Aim of the exercise.
Locate "The height and" in the records below, then copy its line and every following line exactly, without the pictures.

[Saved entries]
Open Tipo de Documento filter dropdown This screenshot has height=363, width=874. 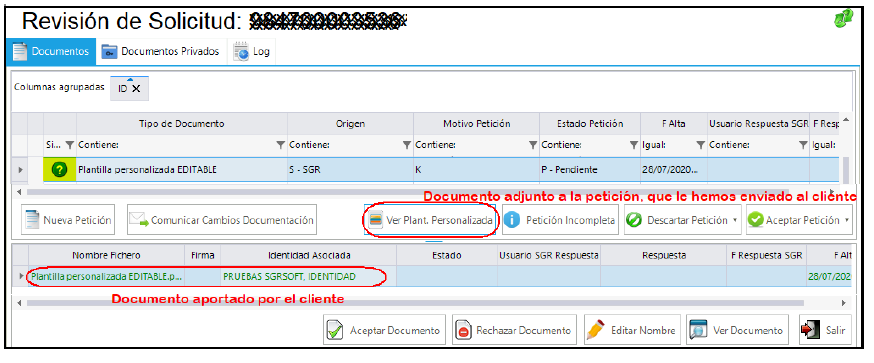pos(280,145)
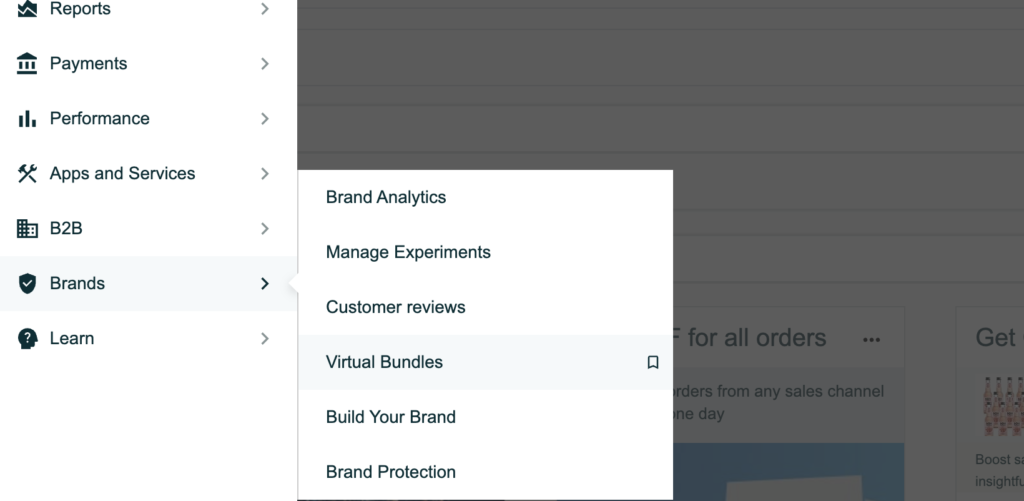Expand the B2B submenu chevron
The image size is (1024, 501).
264,228
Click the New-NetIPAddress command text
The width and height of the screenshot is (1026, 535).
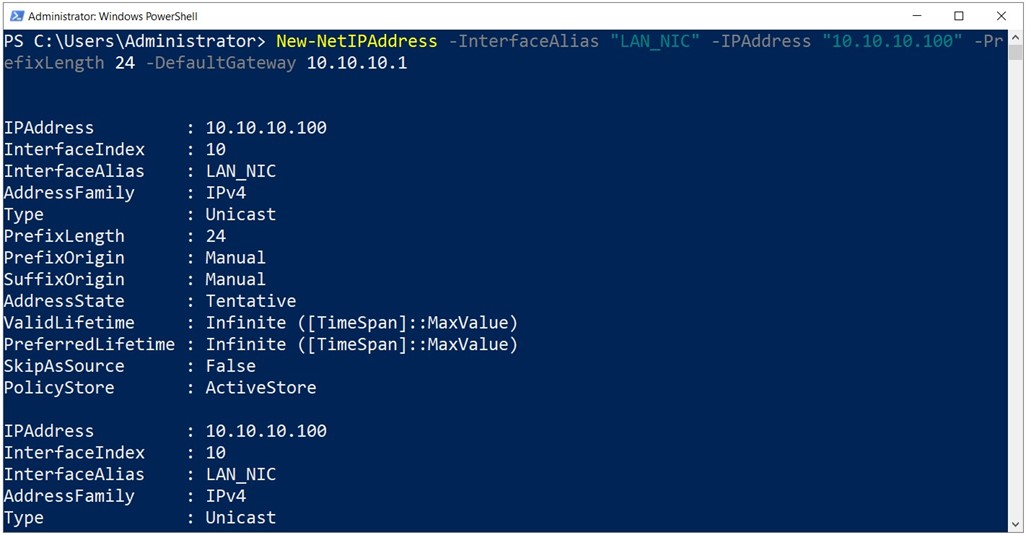(x=357, y=41)
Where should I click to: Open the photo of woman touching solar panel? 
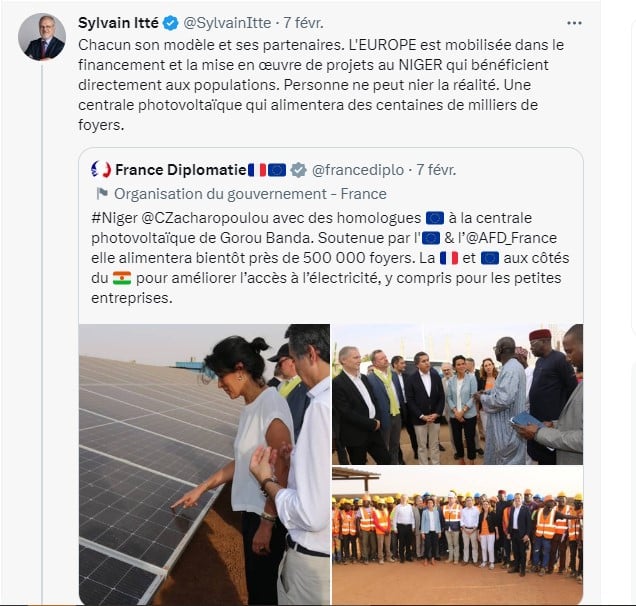tap(204, 464)
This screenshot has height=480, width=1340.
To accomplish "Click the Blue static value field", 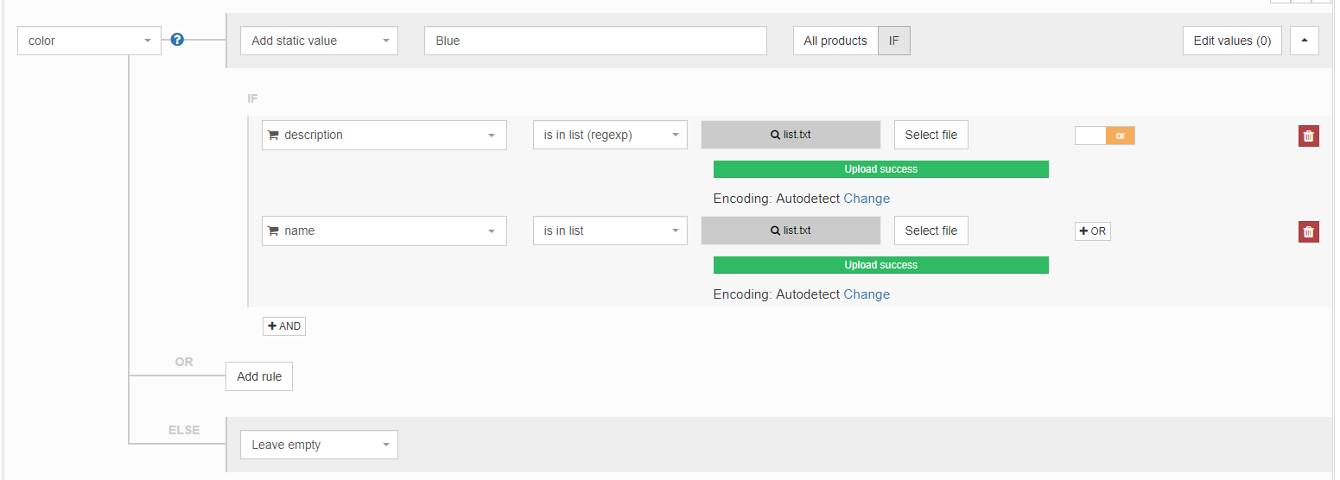I will [x=596, y=41].
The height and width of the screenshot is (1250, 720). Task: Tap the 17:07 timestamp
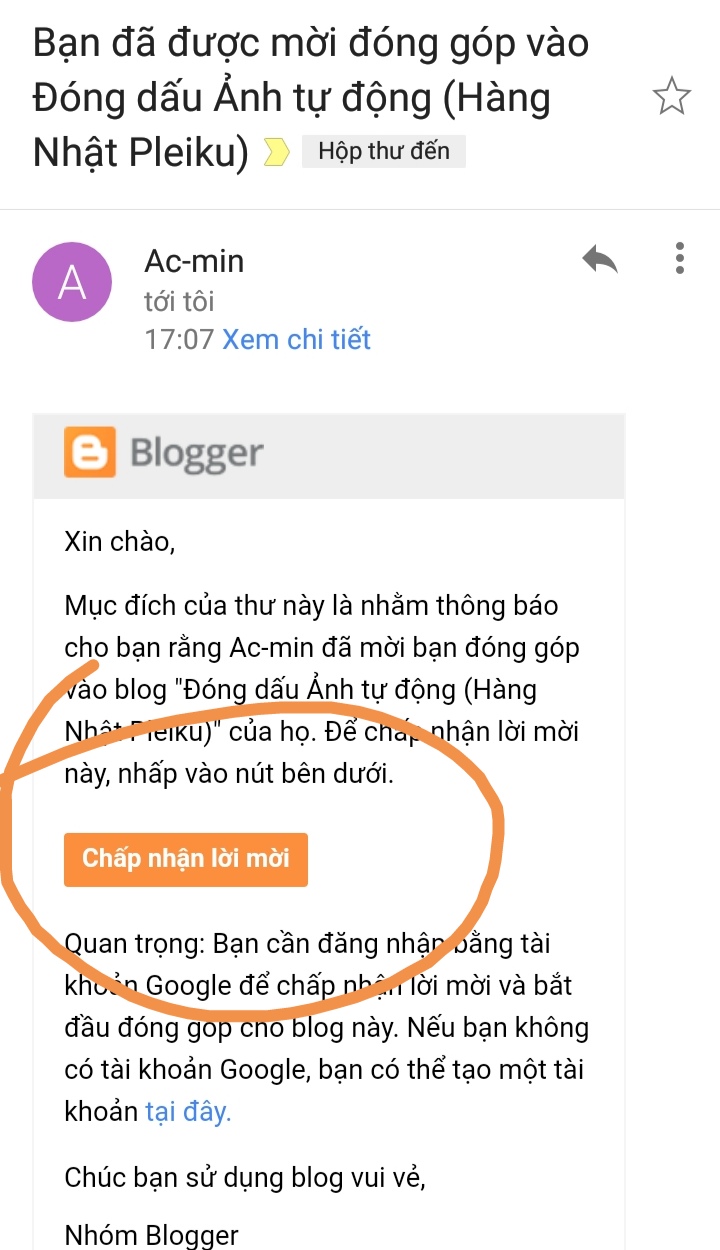(179, 339)
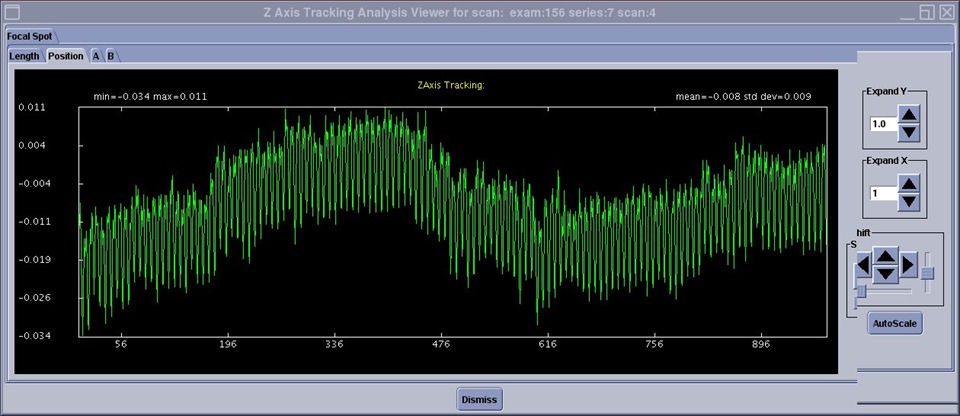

Answer.
The height and width of the screenshot is (1250, 720). Task: Tap the 17:07 timestamp
(179, 339)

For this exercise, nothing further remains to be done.